### Problem requirements
Below are some records. Quote exactly the lines from the one that contains "Uncheck the framework7.js:6971 breakpoint" through the last, both included, and leave out the pictures.

(Dataset entries)
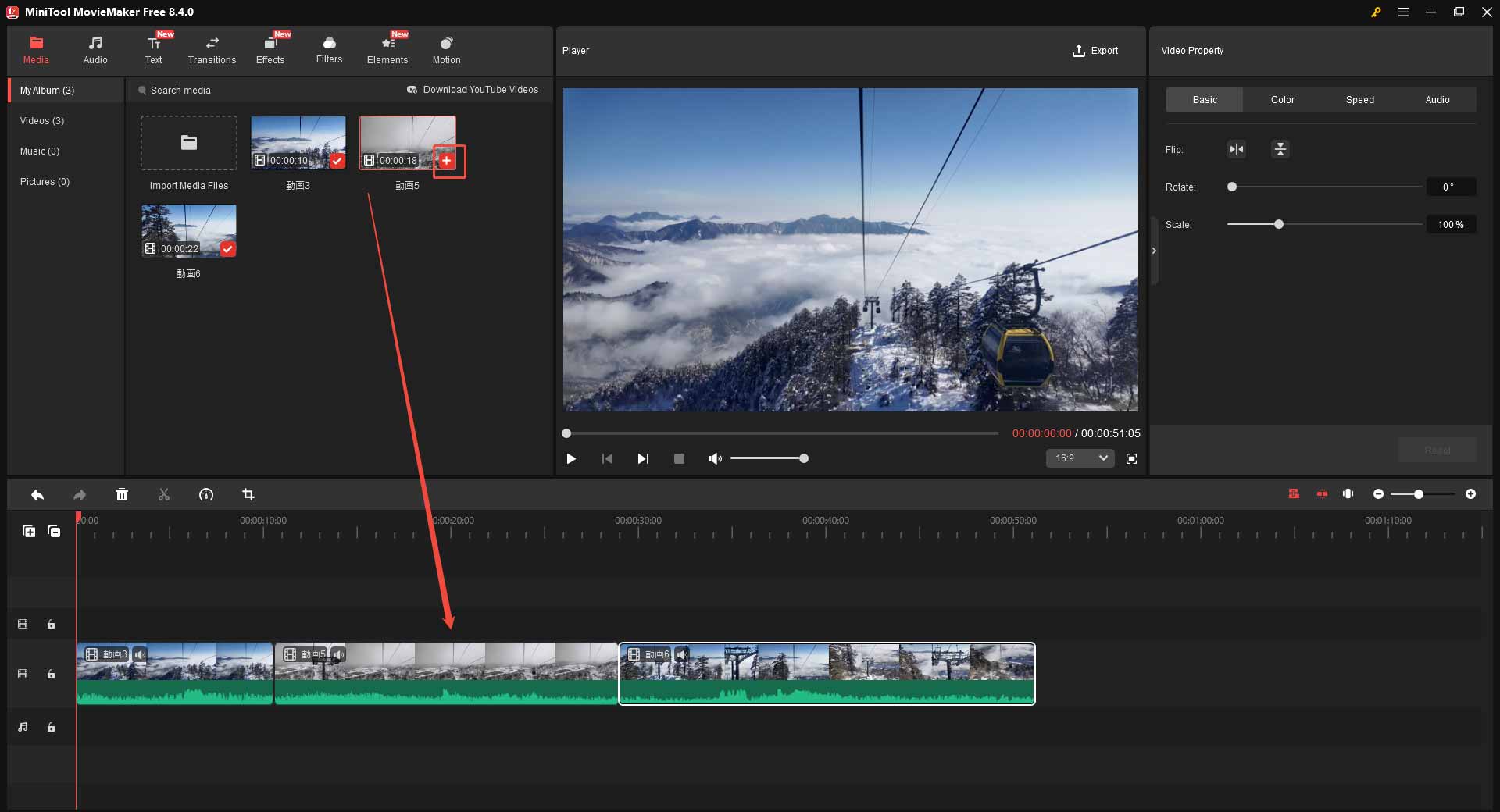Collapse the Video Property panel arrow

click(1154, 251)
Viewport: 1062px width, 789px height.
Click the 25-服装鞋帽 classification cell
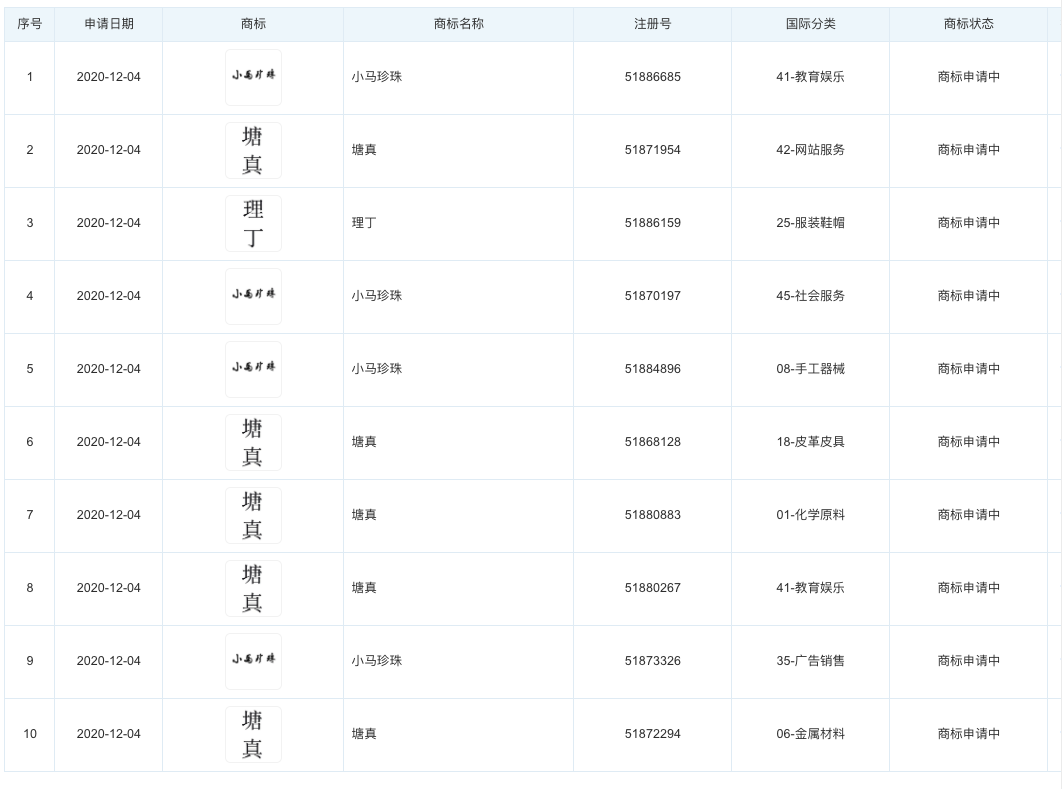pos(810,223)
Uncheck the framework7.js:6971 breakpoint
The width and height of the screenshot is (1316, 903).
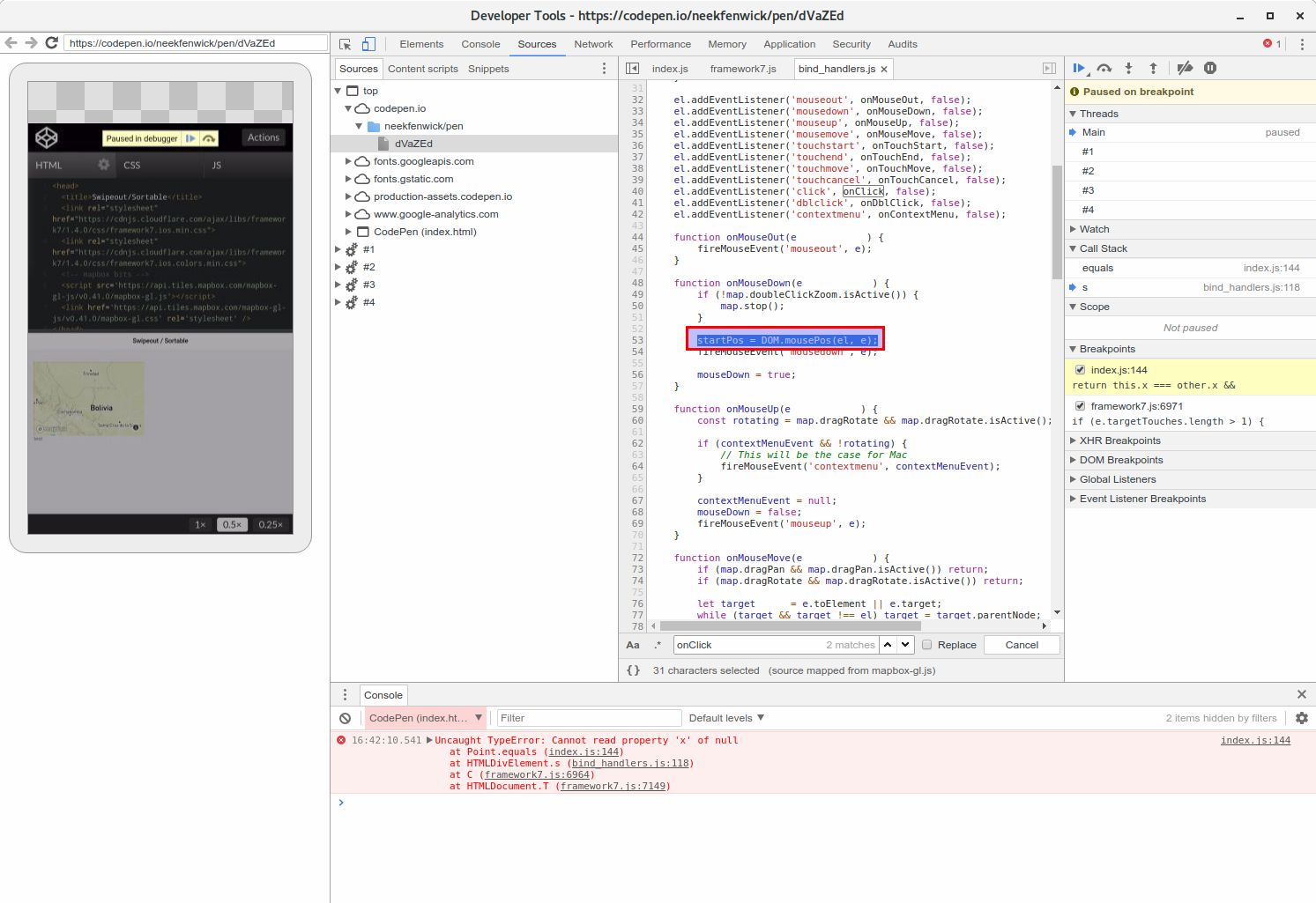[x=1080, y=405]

### The completed task
Uncheck the framework7.js:6971 breakpoint
The width and height of the screenshot is (1316, 903).
[x=1080, y=405]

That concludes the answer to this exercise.